Ce n’est pas seulement l’enseignement moral, c’est aussi l’enseignement général qui a produit un certain désenchantement ; ici, il est vrai, le mal est moindre, et le remède plus à portée. On a trop attendu du simple contact de la science, de la contemplation béate de la nature, tant pour former les élèves que pour préparer les maîtres. Il y a eu abus de musées, de monographies ; les leçons de choses ont envahi les manuels et alourdi les méthodes ; ce cadeau de la pédante Allemagne s’approprie mal à l’esprit français, apte à subir l’influence des idées et celle des hommes bien avant celle des choses. Sans admettre avec M. Francisque Bouillier que « les élèves d’avant 1871 en savaient tout autant, sinon davantage, que ceux qui leur ont succédé depuis le règne de la pédagogie[1] », on se demande s’ils ne comprenaient pas mieux ce qui leur était enseigné et si les quelques notions très irrégulièrement semées dans leur esprit n’y germaient pas plus à l’aise que ne le peuvent faire les notions soigneusement étiquetées et cataloguées dont on les gave aujourd’hui.

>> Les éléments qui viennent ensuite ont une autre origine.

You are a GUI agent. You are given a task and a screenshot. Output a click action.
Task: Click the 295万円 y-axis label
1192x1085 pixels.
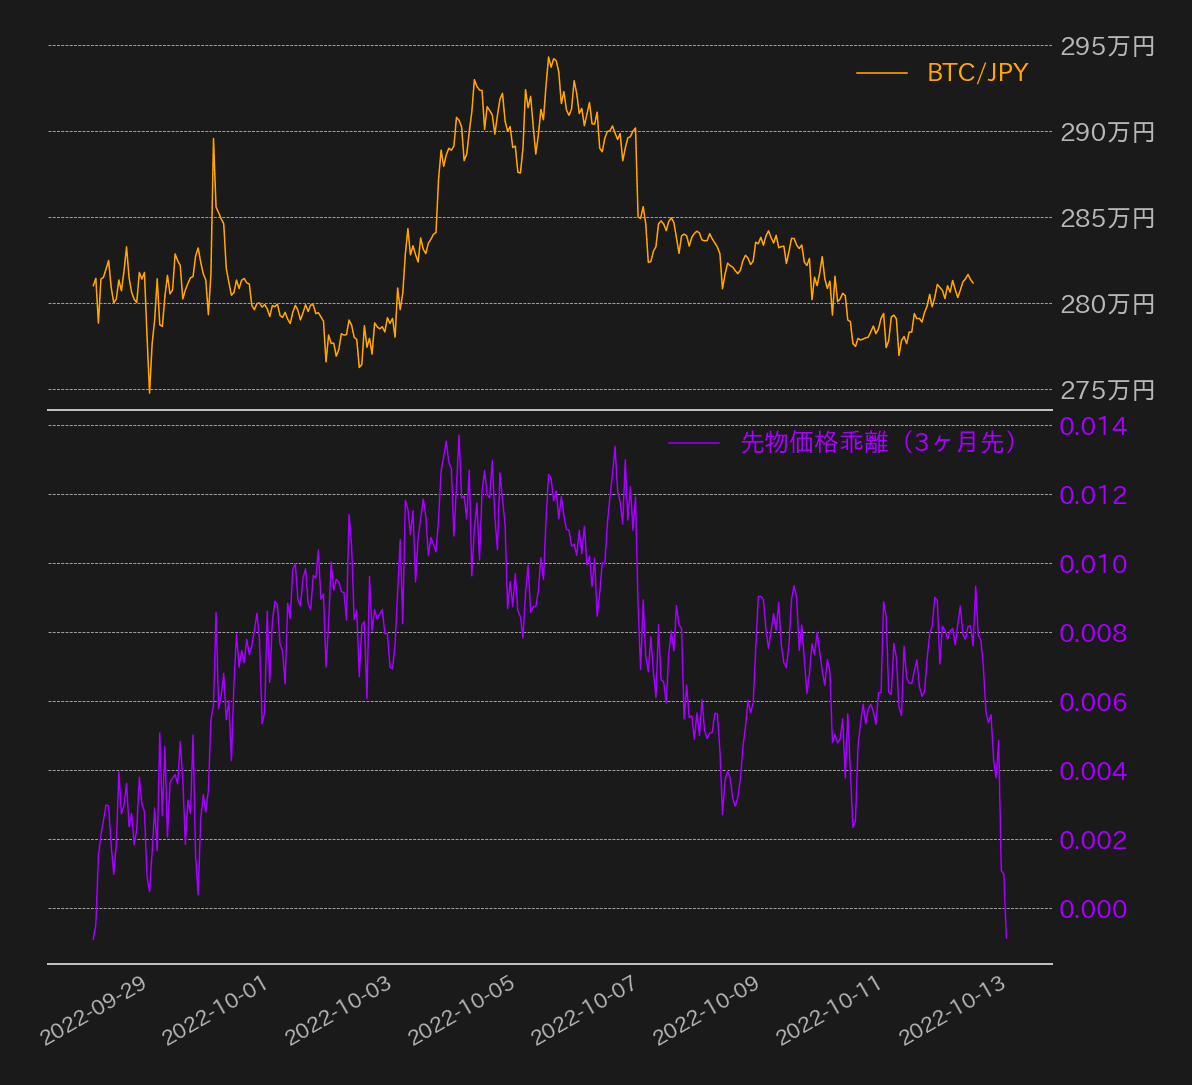click(x=1107, y=46)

Et quant à la nature, pas plus que la science, elle n’exerce d’action directe et immédiate sur l’enfant. L’âme humaine est recouverte d’une sorte de vernis animal dont elle doit être dépouillée premièrement. « Menez un soir quelques-uns de vos élèves, a écrit M. Buisson, le très distingué directeur de l’enseignement primaire, à quelques pas de

  1. La Pédagogie et les Pédagogues, par M. Fr. Bouillier. (Correspondant du 25 août 1892.)